Un article du 1″ janvier 1902 intitulé « Nos cartes postales illustrées », publié dans la revue Le Douanier (60 rue Ordener, Paris) créée en 1898, annonce la mise en vente d’une série de 7 cartes postales dénommées « Carte postale du douanier ». Deux séries sont éditées : l’une, en noir (0,45 F la douzaine) et l’autre coloriée (0,70 F la douzaine). On peut estimer à une cinquantaine de modèles les cartes postales ainsi diffusées et qui sont, semble-t-il, parmi les toutes premières cartes postales douanières.
Présentée sous forme de dessins signés par l’artiste et de photographies, « la carte postale du douanier » réunit toutes les caractéristiques des cartes pionnières… La correspondance s’écrit sur la face et l’adresse au dos. Ce n’est qu’après 1904 qu’elles apparaîtront l’une et l’autre au verso.
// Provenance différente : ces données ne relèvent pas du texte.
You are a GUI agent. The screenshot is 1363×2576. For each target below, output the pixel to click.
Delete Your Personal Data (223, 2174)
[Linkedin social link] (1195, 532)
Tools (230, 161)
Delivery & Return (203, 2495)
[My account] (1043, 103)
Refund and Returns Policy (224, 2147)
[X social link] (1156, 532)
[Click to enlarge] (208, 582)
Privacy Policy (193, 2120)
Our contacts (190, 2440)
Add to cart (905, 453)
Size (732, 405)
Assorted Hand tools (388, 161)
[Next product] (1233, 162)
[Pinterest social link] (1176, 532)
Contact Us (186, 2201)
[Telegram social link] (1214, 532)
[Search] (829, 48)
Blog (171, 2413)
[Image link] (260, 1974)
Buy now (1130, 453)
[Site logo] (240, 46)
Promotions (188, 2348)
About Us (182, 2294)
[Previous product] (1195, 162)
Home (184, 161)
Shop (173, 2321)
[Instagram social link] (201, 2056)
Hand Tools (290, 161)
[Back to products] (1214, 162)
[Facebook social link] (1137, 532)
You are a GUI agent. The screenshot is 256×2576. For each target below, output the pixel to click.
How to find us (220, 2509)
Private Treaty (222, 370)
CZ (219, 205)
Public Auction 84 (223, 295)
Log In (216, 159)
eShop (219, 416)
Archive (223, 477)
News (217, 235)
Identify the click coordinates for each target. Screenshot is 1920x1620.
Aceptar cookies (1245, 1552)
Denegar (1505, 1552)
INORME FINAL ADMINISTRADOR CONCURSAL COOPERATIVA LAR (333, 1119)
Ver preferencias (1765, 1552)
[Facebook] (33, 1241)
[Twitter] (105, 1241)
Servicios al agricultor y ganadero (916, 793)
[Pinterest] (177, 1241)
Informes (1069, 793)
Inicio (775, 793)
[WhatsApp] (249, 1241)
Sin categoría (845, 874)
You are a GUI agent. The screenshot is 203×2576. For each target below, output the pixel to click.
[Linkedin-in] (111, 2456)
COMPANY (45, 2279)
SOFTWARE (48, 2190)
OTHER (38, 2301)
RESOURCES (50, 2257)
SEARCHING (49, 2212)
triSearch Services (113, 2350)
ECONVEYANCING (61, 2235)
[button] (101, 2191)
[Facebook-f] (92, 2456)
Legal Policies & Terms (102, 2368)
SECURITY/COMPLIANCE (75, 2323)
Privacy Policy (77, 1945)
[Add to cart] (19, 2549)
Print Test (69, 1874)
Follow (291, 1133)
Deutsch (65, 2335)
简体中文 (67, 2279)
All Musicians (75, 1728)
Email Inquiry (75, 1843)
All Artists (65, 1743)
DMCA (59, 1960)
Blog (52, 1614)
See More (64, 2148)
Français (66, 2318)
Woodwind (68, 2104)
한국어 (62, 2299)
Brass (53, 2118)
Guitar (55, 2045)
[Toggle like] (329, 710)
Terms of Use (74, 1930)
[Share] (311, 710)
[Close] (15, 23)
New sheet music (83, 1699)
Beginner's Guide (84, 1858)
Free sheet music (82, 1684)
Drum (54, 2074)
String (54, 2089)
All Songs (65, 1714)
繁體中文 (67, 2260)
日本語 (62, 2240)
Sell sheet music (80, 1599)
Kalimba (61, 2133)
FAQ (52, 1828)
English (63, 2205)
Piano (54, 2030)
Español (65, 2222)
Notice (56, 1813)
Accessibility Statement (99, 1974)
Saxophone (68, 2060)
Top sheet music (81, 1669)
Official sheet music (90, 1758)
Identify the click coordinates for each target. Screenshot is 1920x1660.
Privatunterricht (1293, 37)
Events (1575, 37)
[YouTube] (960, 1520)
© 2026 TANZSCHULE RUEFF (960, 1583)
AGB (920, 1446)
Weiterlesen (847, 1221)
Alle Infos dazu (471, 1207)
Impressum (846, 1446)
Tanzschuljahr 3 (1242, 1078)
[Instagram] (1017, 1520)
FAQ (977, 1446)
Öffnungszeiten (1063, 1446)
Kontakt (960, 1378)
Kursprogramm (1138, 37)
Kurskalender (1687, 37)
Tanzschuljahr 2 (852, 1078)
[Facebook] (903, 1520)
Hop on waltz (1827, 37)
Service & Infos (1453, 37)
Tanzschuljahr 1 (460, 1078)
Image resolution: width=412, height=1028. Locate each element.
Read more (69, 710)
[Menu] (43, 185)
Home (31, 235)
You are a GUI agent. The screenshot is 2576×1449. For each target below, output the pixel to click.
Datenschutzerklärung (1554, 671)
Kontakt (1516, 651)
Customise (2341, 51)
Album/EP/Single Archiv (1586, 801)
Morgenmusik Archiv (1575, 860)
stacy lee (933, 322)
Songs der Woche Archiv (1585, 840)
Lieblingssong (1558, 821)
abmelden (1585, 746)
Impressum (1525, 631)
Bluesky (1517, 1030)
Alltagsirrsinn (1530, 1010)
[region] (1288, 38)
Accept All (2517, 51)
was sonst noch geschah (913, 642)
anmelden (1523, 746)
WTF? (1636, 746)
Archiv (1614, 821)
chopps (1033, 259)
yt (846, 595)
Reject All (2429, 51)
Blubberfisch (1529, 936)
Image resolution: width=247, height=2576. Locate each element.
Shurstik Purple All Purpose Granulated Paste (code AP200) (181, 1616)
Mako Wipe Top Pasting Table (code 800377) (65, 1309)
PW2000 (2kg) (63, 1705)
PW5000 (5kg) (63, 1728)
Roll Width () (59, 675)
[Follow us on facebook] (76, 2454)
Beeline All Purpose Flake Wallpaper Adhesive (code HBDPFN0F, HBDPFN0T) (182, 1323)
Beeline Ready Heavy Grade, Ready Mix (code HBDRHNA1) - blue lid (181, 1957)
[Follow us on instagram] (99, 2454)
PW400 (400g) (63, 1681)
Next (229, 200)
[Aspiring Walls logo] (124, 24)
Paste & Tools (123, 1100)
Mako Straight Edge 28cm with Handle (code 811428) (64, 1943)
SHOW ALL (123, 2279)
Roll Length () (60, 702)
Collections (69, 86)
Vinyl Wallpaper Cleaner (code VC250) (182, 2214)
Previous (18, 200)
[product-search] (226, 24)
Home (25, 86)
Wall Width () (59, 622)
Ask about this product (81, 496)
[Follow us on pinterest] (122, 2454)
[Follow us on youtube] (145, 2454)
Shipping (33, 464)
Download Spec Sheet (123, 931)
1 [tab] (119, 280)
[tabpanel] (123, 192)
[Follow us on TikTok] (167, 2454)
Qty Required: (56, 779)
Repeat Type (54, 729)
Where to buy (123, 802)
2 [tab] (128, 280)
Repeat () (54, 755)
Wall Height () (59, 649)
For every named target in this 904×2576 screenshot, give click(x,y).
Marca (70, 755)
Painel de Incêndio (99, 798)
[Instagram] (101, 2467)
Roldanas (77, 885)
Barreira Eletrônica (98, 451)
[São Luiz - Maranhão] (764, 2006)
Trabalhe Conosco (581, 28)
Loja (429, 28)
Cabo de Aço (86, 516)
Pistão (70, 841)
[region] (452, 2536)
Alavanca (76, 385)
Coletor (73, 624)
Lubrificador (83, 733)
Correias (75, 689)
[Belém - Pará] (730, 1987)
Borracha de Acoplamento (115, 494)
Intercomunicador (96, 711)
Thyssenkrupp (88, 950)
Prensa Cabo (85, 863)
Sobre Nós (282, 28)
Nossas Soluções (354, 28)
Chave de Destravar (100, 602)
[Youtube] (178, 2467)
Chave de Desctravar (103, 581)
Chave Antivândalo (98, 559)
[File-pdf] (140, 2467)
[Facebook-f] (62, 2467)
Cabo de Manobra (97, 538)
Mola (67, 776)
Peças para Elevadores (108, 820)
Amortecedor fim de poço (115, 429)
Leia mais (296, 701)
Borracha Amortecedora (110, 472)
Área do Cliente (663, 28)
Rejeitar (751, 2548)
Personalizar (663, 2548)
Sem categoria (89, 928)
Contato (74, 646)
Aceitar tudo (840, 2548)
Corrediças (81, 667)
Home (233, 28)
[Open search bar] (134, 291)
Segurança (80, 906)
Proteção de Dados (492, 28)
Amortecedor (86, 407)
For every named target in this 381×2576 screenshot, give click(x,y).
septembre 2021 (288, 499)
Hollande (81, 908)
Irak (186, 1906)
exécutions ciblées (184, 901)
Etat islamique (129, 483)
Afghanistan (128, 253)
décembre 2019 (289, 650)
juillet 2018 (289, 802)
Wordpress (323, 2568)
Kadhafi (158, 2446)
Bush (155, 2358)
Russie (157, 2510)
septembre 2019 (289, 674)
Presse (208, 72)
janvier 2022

Un commentaire accompagne la présentation de la collection et incite à l’achat. « Comme on le voit, cette jolie collection comprend à peu près tout ce qui constitue le service des agents des brigades et chacun pourra choisir les sujets qui lui conviendront le mieux… Nous ne saurions trop engager nos amis à faire usage de ces charmantes cartes postales qui feront mieux connaître leur uniforme et le service auquel ils sont astreints. »
Le douanier « Mathieu » met cette offre à profit. Il achète l’ensemble de la série et entreprend une relation épistolaire suivie avec une demoiselle au prénom de Blanche. Le style est naïf mais la méthode employée originale. Il échafaude une mise en scène où les personnages représentés sur les cartes postales se substituent à lui pour établir une sorte de dialogue à trois avec la demoiselle.
Aussi choisit-il chaque fois avec application la carte postale, sans doute en fonction de ses affectations successives et du message qu’il souhaite transmettre à la demoiselle. La relation débute avec la carte postale n° 2 : « Magasin des Douanes à Vatomandry (Madagascar) ». Après une plaisanterie douteuse, inspirée du dessin sur lequel il s’identifie à un noir, il découvre son identité . « Mademoiselle, faites risette à ce nègre. Un ami. Mathieu Daridine. »
Elle se poursuit avec la carte n° 5 : « Défilé du corps des douanes à Alger (14 juillet 1900) ». « Mademoiselle. Faites votre choix parmi ces douaniers sous les armes. Lui fait partie de ce corps. DM. »
Il utilise ensuite la carte n° 6 « Les dames des Entreportes (frontière Suisse) ». Suivant le même principe, il invite la demoiselle à l’embrasser, car elle ne l’a pas fait dans sa précédente correspondance, puis l’aguiche d’un post-scriptum : « Mademoiselle, embrassez ce petit gabelou puisque vous ne m’avez pas embrassé, signé MD. PS .11 vous laissera passer la civil sur le pont plus des caramelles. »
Enfin, le 21 avril 1902, pour annoncer sa venue, Mathieu se sert de la carte n° 7 « Sur les quais de Rouen ». Nous apprenons que la dulcinée qu’il va rejoindre est prénommée Blanche : « Lundi 21 avril. Mademoiselle Blanche, faites bonaccueil à ce gapiant. Un ami. Mathieu. »
On remarque que, dans son dernier message, il se présentait comme un « gabelou » (surnom du douanier trouvant son étymologie dans l’impôt sur le sel, la gabelle); cette fois, il se désigne comme un « gapiant » (employé de la Ferme générale au XVIIe siècle).
Nous n’en saurons pas plus sur cette liaison entre le douanier Mathieu Daridine et la belle dame Blanche. À n’en pas douter, la « carte postale du douanier » et la frontière les ont réunis.